Cape Canaveral (Fla), July 17: US Space shuttle Discovery landed smoothly in Florida today at the end of a 13-day mission meant to show the fleet is fit to fly safely, three years after the fatal Columbia accident.

Double sonic booms thundered over central Florida as the shuttle glided through partly cloudy skies heading toward a three-mile-long (five km) runway at the Kennedy Space Center.

Commander Steve Lindsey gently steered the shuttle through a series of turns to burn off speed before the winged spacecraft set down at 0914 hrs.

''Welcome back Discovery. Congratulations on a great mission,'' said astronaut Steve Frick from NASA's Mission Control at the Johnson Space Center in Houston.

''Thanks.

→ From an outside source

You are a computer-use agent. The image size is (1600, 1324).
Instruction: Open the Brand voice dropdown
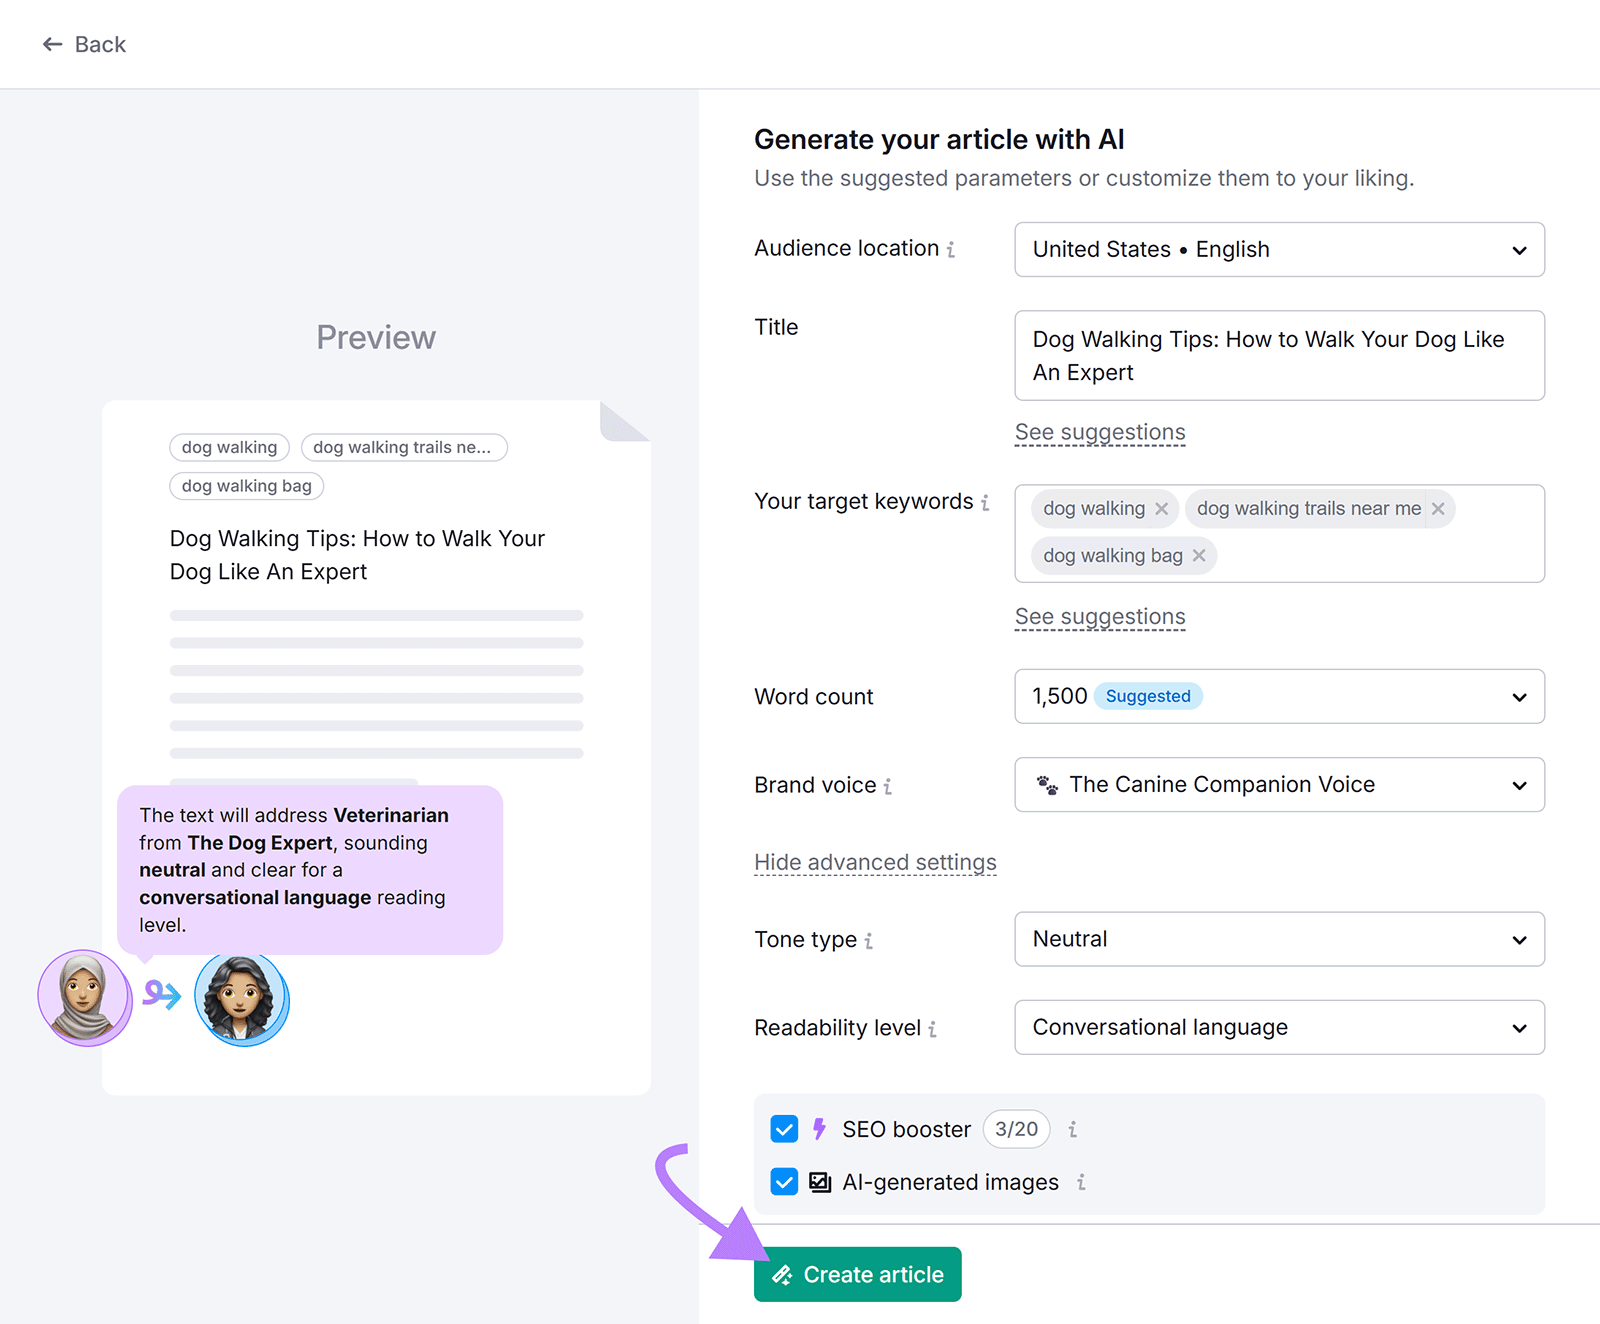pyautogui.click(x=1279, y=785)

It was a great mission, a really great mission,'' said Lindsey.

Discovery's flight was the first in a year and only the second since the 2003 Columbia disaster. The agency has spent more than 1.3 billion dollars on safety upgrades since the accident, which killed seven astronauts and brought construction of the 100 billion dollar International Space Station to a halt.

The agency's chief concern has been to fix foam insulation on the shuttle's external fuel tank, which triggered Columbia's demise. The doomed spacecraft was hit by a piece of falling foam during launch, opening a hole that let in super hot atmospheric gases during re-entry 16 days later.

NASA had hoped to resume space station construction last year, but Discovery's tank shed large pieces of foam during its July 2005 liftoff, forcing the grounding of the fleet while space agency experts worked on the problem.

When the shuttle was launched again on July 4, its tank lost only small pieces of foam, none a threat to the spaceship or its crew.

Discovery reached the space station two days later, transferring a new crew member to the outpost and delivering more than 2.5 tons of supplies.

Piers Sellers and Michael Fossum made three spacewalks, including a repair of the station's transporter so construction of the half-built space station can resume. NASA hopes to launch its first station assembly mission since the Columbia accident around August 28.

The shuttle dropped off German astronaut Thomas Reiter at the station, giving it a full three-person crew for the first time in three years.

Spacewalkers Sellers and Fossum also tested techniques to reach and repair heat shield damage should it occur.

The space agency plans to fly 16 shuttle missions to finish the space station before the fleet is retired in 2010.